Each line from the one holding "The height and width of the screenshot is (952, 1256)." to the last line below must be restated word for word, and no picture may be included.
(Exercise materials)
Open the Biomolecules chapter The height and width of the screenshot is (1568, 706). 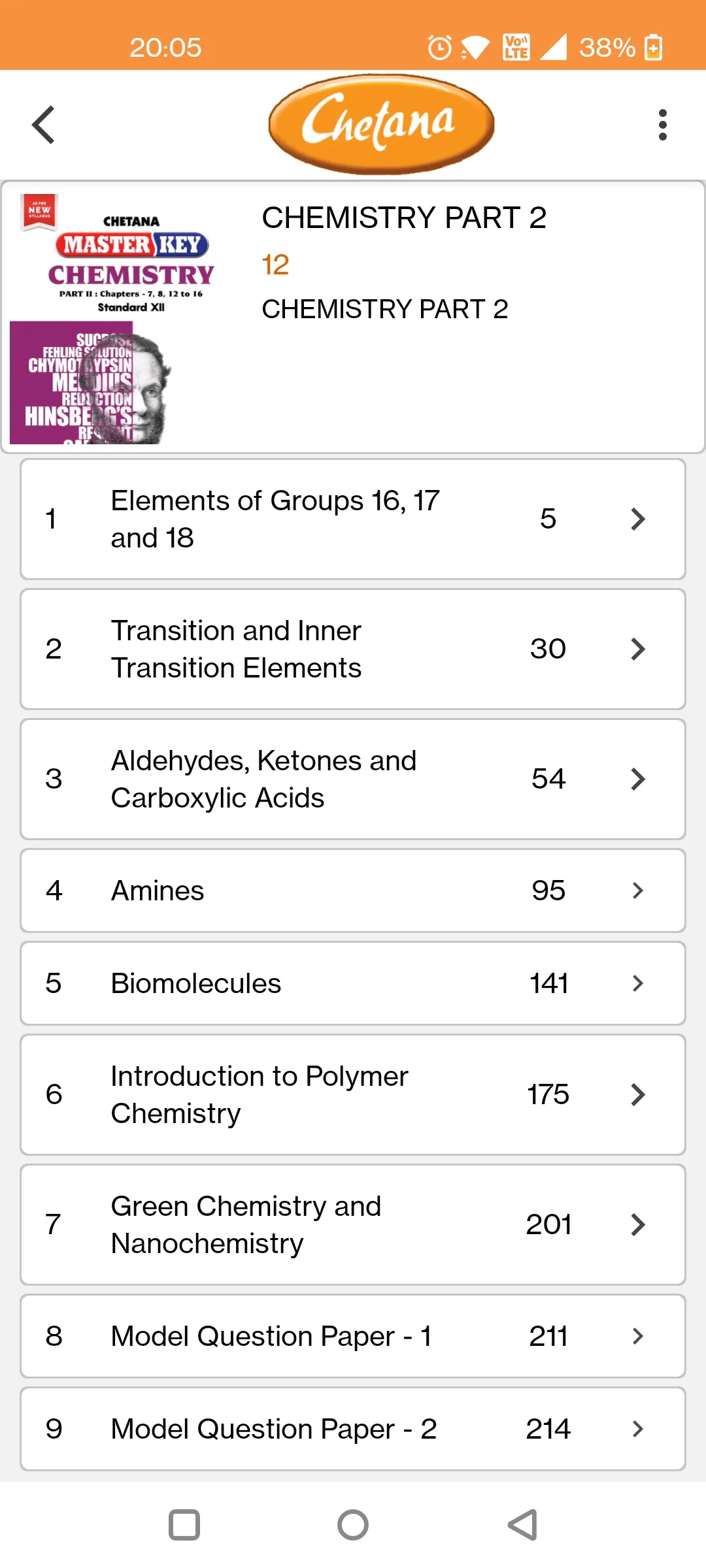(x=196, y=983)
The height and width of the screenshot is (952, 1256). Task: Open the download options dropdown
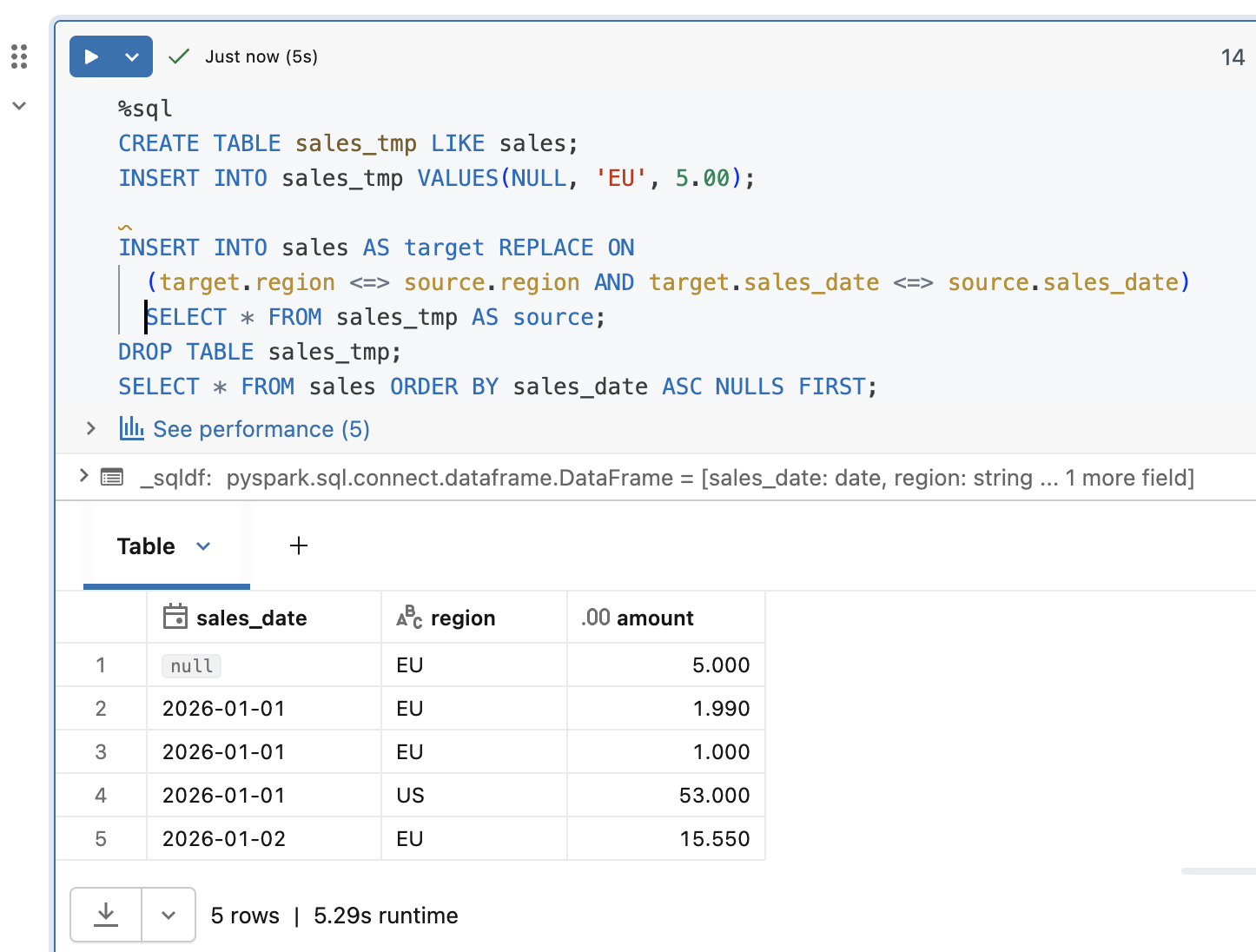point(169,915)
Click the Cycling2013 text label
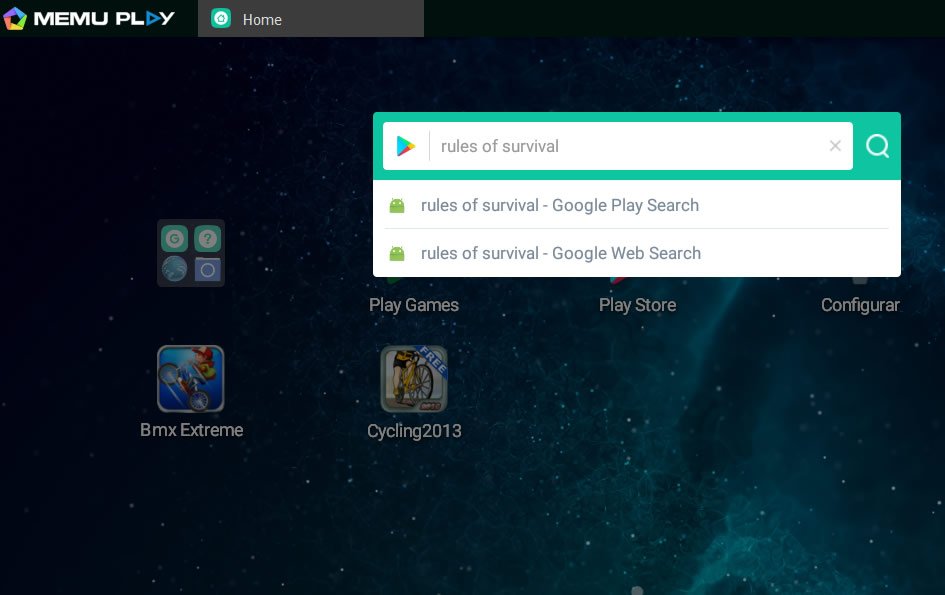Image resolution: width=945 pixels, height=595 pixels. (x=414, y=431)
(End Exercise materials)
*Response below*:
The height and width of the screenshot is (952, 1256). Task: Open the download options dropdown
point(169,915)
Click the Cycling2013 text label
Image resolution: width=945 pixels, height=595 pixels. (x=414, y=431)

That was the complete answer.